(Supplied records begins)

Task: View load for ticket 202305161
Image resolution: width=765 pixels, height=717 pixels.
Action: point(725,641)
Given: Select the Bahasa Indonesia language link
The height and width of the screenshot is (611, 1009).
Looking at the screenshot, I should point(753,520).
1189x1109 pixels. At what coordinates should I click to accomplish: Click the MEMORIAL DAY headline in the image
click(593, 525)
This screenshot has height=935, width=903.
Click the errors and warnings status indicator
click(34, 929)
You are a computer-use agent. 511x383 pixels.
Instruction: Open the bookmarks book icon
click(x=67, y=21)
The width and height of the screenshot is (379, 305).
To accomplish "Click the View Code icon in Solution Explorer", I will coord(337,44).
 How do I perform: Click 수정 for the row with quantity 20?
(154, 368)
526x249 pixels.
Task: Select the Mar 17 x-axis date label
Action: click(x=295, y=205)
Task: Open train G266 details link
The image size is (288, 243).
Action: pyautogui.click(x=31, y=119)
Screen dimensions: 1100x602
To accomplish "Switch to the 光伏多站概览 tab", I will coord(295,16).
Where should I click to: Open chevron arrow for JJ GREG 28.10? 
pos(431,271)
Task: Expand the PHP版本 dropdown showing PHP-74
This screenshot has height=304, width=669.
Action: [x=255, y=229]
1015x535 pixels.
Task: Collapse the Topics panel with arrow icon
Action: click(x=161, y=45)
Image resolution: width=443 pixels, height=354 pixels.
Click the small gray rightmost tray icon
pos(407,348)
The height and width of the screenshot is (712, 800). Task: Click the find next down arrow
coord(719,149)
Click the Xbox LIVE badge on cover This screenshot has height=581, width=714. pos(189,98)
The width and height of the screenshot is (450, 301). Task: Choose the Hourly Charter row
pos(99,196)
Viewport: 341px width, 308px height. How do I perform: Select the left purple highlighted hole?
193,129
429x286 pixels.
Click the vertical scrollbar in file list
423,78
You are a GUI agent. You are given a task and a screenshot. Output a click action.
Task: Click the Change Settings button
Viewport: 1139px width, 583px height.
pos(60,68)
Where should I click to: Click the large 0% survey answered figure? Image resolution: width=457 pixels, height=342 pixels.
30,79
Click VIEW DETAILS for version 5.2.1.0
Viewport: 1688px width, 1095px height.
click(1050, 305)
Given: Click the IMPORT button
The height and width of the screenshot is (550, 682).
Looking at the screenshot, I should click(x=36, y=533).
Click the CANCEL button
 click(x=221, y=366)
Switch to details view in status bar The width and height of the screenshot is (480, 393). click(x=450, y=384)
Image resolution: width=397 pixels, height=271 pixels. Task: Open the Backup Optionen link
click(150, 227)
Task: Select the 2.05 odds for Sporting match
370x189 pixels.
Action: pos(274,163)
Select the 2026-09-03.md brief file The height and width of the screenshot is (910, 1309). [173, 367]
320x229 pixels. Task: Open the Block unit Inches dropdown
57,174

(Supplied records ends)

Assignment →
Lines from the one containing "Given: Click the IMPORT button" through the final line of the material should be set down exactly, and no other lines.

Task answer →
Given: Click the IMPORT button
The height and width of the screenshot is (550, 682).
Looking at the screenshot, I should click(x=36, y=533).
Click the CANCEL button
 click(x=221, y=366)
Switch to details view in status bar The width and height of the screenshot is (480, 393). click(x=450, y=384)
Image resolution: width=397 pixels, height=271 pixels. Task: Open the Backup Optionen link
click(150, 227)
Task: Select the 2.05 odds for Sporting match
370x189 pixels.
Action: pos(274,163)
Select the 2026-09-03.md brief file The height and width of the screenshot is (910, 1309). [173, 367]
320x229 pixels. Task: Open the Block unit Inches dropdown
57,174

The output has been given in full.